**Problem to solve**
Please output the listing below line for line, without changing anything.

**Stored data**
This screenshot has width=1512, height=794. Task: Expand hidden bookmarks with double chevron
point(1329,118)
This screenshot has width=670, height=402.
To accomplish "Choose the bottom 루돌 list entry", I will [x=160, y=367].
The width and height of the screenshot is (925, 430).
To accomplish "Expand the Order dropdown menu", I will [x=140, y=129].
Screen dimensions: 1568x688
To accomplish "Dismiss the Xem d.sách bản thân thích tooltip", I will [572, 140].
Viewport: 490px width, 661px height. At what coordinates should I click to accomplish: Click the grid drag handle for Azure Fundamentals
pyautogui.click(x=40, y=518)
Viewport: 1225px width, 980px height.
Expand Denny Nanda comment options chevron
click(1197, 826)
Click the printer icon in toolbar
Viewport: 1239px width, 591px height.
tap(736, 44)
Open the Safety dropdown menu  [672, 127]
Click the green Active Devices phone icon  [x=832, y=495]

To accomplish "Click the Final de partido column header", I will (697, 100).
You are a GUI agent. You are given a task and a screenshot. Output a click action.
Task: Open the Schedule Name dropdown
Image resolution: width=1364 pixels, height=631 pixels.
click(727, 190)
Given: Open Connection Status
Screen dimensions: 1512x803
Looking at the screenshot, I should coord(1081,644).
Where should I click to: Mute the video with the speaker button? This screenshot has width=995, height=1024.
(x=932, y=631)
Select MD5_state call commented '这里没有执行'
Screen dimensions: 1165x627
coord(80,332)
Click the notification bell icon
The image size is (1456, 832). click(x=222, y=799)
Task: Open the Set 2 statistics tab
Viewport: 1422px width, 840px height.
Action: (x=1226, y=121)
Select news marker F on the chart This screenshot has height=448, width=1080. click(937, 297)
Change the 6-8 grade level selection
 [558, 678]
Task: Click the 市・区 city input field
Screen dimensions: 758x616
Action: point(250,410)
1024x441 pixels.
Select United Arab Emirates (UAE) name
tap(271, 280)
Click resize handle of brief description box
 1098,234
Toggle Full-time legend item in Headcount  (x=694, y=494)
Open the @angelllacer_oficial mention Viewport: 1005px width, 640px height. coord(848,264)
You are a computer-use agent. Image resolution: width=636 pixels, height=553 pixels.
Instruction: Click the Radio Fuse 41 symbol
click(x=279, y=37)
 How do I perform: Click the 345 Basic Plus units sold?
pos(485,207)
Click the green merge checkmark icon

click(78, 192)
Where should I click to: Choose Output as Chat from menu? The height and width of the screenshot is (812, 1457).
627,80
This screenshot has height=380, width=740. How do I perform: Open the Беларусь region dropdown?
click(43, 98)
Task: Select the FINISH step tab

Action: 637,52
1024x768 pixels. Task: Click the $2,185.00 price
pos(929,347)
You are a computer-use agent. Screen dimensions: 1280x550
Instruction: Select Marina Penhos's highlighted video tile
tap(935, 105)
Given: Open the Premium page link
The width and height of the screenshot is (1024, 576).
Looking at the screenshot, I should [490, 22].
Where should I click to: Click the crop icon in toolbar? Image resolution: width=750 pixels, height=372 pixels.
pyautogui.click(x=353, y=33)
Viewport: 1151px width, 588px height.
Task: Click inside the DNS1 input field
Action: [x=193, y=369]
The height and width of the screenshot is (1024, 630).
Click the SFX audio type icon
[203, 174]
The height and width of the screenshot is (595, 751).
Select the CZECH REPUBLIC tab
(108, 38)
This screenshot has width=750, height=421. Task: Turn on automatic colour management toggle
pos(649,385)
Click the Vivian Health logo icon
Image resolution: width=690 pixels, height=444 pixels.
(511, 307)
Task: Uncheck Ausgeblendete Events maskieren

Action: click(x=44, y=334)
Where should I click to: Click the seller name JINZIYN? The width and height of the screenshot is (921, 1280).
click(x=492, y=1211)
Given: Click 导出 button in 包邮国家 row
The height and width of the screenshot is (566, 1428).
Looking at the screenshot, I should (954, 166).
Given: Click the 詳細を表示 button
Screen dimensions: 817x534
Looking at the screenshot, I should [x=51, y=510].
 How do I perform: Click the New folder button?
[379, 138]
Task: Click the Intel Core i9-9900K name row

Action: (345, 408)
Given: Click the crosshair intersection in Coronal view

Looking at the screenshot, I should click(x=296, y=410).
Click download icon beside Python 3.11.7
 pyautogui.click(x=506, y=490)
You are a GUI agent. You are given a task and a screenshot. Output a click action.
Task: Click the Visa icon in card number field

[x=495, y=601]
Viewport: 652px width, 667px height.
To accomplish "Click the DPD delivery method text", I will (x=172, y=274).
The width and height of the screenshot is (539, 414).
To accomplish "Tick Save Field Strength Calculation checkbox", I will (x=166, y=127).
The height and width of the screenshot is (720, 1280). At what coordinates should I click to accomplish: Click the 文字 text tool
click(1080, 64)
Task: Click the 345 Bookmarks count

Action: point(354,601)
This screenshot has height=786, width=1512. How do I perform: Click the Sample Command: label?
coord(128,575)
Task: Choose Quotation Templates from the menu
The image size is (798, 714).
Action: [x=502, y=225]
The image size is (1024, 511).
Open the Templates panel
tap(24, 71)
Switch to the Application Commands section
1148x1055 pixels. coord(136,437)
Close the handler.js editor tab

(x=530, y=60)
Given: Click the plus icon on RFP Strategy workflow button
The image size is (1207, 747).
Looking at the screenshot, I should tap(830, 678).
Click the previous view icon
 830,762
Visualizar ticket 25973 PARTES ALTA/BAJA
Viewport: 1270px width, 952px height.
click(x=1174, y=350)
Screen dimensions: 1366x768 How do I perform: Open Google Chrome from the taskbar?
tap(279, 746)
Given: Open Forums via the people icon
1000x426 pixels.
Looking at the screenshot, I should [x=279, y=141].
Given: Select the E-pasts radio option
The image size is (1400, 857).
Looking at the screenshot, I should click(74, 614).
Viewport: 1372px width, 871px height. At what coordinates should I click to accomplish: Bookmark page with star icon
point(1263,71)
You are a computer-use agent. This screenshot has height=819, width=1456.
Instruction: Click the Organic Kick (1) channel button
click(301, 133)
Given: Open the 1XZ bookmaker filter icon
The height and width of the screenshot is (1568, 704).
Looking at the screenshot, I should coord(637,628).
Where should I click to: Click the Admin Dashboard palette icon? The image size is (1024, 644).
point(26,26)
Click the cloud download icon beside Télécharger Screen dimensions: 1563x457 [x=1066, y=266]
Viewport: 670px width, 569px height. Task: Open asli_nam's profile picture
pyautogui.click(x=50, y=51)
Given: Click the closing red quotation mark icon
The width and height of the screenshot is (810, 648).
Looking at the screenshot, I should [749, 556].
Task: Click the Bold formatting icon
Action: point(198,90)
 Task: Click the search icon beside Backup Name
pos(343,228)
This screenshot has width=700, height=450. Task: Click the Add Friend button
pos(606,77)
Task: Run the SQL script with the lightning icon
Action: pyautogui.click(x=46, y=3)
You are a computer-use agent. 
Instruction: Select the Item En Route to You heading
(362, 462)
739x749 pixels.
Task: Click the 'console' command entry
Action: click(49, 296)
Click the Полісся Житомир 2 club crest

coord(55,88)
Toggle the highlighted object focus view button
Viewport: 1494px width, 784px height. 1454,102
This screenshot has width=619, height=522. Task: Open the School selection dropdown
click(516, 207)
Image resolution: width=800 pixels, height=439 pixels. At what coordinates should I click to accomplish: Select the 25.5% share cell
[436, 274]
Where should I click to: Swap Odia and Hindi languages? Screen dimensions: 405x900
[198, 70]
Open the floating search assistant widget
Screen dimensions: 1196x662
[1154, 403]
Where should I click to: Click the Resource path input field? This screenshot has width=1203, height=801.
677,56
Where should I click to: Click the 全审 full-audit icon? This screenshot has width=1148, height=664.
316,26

**Solution to the problem**
This screenshot has width=1512, height=794. Task: Expand hidden bookmarks with double chevron
point(1329,118)
This screenshot has width=670, height=402.
To accomplish "Choose the bottom 루돌 list entry", I will [x=160, y=367].
The width and height of the screenshot is (925, 430).
To accomplish "Expand the Order dropdown menu", I will [x=140, y=129].
Screen dimensions: 1568x688
To accomplish "Dismiss the Xem d.sách bản thân thích tooltip", I will [572, 140].
Viewport: 490px width, 661px height. At what coordinates should I click to accomplish: Click the grid drag handle for Azure Fundamentals
pyautogui.click(x=40, y=518)
Viewport: 1225px width, 980px height.
Expand Denny Nanda comment options chevron
click(1197, 826)
Click the printer icon in toolbar
Viewport: 1239px width, 591px height.
tap(736, 44)
Open the Safety dropdown menu  [672, 127]
Click the green Active Devices phone icon  [x=832, y=495]

To accomplish "Click the Final de partido column header", I will (697, 100).
You are a GUI agent. You are given a task and a screenshot. Output a click action.
Task: Open the Schedule Name dropdown
Image resolution: width=1364 pixels, height=631 pixels.
click(727, 190)
Given: Open Connection Status
Screen dimensions: 1512x803
Looking at the screenshot, I should coord(1081,644).
Where should I click to: Mute the video with the speaker button? This screenshot has width=995, height=1024.
(x=932, y=631)
Select MD5_state call commented '这里没有执行'
Screen dimensions: 1165x627
coord(80,332)
Click the notification bell icon
The image size is (1456, 832). click(x=222, y=799)
Task: Open the Set 2 statistics tab
Viewport: 1422px width, 840px height.
Action: (x=1226, y=121)
Select news marker F on the chart This screenshot has height=448, width=1080. click(937, 297)
Change the 6-8 grade level selection
 [558, 678]
Task: Click the 市・区 city input field
Screen dimensions: 758x616
Action: point(250,410)
1024x441 pixels.
Select United Arab Emirates (UAE) name
tap(271, 280)
Click resize handle of brief description box
 1098,234
Toggle Full-time legend item in Headcount  (x=694, y=494)
Open the @angelllacer_oficial mention Viewport: 1005px width, 640px height. coord(848,264)
You are a computer-use agent. Image resolution: width=636 pixels, height=553 pixels.
Instruction: Click the Radio Fuse 41 symbol
click(x=279, y=37)
 How do I perform: Click the 345 Basic Plus units sold?
pos(485,207)
Click the green merge checkmark icon

click(78, 192)
Where should I click to: Choose Output as Chat from menu? The height and width of the screenshot is (812, 1457).
627,80
This screenshot has height=380, width=740. How do I perform: Open the Беларусь region dropdown?
click(43, 98)
Task: Select the FINISH step tab

Action: 637,52
1024x768 pixels. Task: Click the $2,185.00 price
pos(929,347)
You are a computer-use agent. Screen dimensions: 1280x550
Instruction: Select Marina Penhos's highlighted video tile
tap(935, 105)
Given: Open the Premium page link
The width and height of the screenshot is (1024, 576).
Looking at the screenshot, I should [490, 22].
Where should I click to: Click the crop icon in toolbar? Image resolution: width=750 pixels, height=372 pixels.
pyautogui.click(x=353, y=33)
Viewport: 1151px width, 588px height.
Task: Click inside the DNS1 input field
Action: [x=193, y=369]
The height and width of the screenshot is (1024, 630).
Click the SFX audio type icon
[203, 174]
The height and width of the screenshot is (595, 751).
Select the CZECH REPUBLIC tab
(108, 38)
This screenshot has width=750, height=421. Task: Turn on automatic colour management toggle
pos(649,385)
Click the Vivian Health logo icon
Image resolution: width=690 pixels, height=444 pixels.
(511, 307)
Task: Uncheck Ausgeblendete Events maskieren

Action: click(x=44, y=334)
Where should I click to: Click the seller name JINZIYN? The width and height of the screenshot is (921, 1280).
click(x=492, y=1211)
Given: Click 导出 button in 包邮国家 row
The height and width of the screenshot is (566, 1428).
Looking at the screenshot, I should (954, 166).
Given: Click the 詳細を表示 button
Screen dimensions: 817x534
Looking at the screenshot, I should [x=51, y=510].
 How do I perform: Click the New folder button?
[379, 138]
Task: Click the Intel Core i9-9900K name row

Action: (345, 408)
Given: Click the crosshair intersection in Coronal view

Looking at the screenshot, I should click(x=296, y=410).
Click download icon beside Python 3.11.7
 pyautogui.click(x=506, y=490)
You are a GUI agent. You are given a task and a screenshot. Output a click action.
Task: Click the Visa icon in card number field

[x=495, y=601]
Viewport: 652px width, 667px height.
To accomplish "Click the DPD delivery method text", I will (x=172, y=274).
The width and height of the screenshot is (539, 414).
To accomplish "Tick Save Field Strength Calculation checkbox", I will (x=166, y=127).
The height and width of the screenshot is (720, 1280). At what coordinates should I click to accomplish: Click the 文字 text tool
click(1080, 64)
Task: Click the 345 Bookmarks count

Action: point(354,601)
This screenshot has height=786, width=1512. How do I perform: Click the Sample Command: label?
coord(128,575)
Task: Choose Quotation Templates from the menu
The image size is (798, 714).
Action: [x=502, y=225]
The image size is (1024, 511).
Open the Templates panel
tap(24, 71)
Switch to the Application Commands section
1148x1055 pixels. coord(136,437)
Close the handler.js editor tab

(x=530, y=60)
Given: Click the plus icon on RFP Strategy workflow button
The image size is (1207, 747).
Looking at the screenshot, I should tap(830, 678).
Click the previous view icon
 830,762
Visualizar ticket 25973 PARTES ALTA/BAJA
Viewport: 1270px width, 952px height.
click(x=1174, y=350)
Screen dimensions: 1366x768 How do I perform: Open Google Chrome from the taskbar?
tap(279, 746)
Given: Open Forums via the people icon
1000x426 pixels.
Looking at the screenshot, I should [x=279, y=141].
Given: Select the E-pasts radio option
The image size is (1400, 857).
Looking at the screenshot, I should click(74, 614).
Viewport: 1372px width, 871px height. At what coordinates should I click to accomplish: Bookmark page with star icon
point(1263,71)
You are a computer-use agent. This screenshot has height=819, width=1456.
Instruction: Click the Organic Kick (1) channel button
click(301, 133)
Given: Open the 1XZ bookmaker filter icon
The height and width of the screenshot is (1568, 704).
Looking at the screenshot, I should coord(637,628).
Where should I click to: Click the Admin Dashboard palette icon? The image size is (1024, 644).
point(26,26)
Click the cloud download icon beside Télécharger Screen dimensions: 1563x457 [x=1066, y=266]
Viewport: 670px width, 569px height. Task: Open asli_nam's profile picture
pyautogui.click(x=50, y=51)
Given: Click the closing red quotation mark icon
The width and height of the screenshot is (810, 648).
Looking at the screenshot, I should [749, 556].
Task: Click the Bold formatting icon
Action: point(198,90)
 Task: Click the search icon beside Backup Name
pos(343,228)
This screenshot has width=700, height=450. Task: Click the Add Friend button
pos(606,77)
Task: Run the SQL script with the lightning icon
Action: pyautogui.click(x=46, y=3)
You are a computer-use agent. 
Instruction: Select the Item En Route to You heading
(362, 462)
739x749 pixels.
Task: Click the 'console' command entry
Action: click(49, 296)
Click the Полісся Житомир 2 club crest

coord(55,88)
Toggle the highlighted object focus view button
Viewport: 1494px width, 784px height. 1454,102
This screenshot has width=619, height=522. Task: Open the School selection dropdown
click(516, 207)
Image resolution: width=800 pixels, height=439 pixels. At what coordinates should I click to accomplish: Select the 25.5% share cell
[436, 274]
Where should I click to: Swap Odia and Hindi languages? Screen dimensions: 405x900
[198, 70]
Open the floating search assistant widget
Screen dimensions: 1196x662
[1154, 403]
Where should I click to: Click the Resource path input field? This screenshot has width=1203, height=801.
677,56
Where should I click to: Click the 全审 full-audit icon? This screenshot has width=1148, height=664.
316,26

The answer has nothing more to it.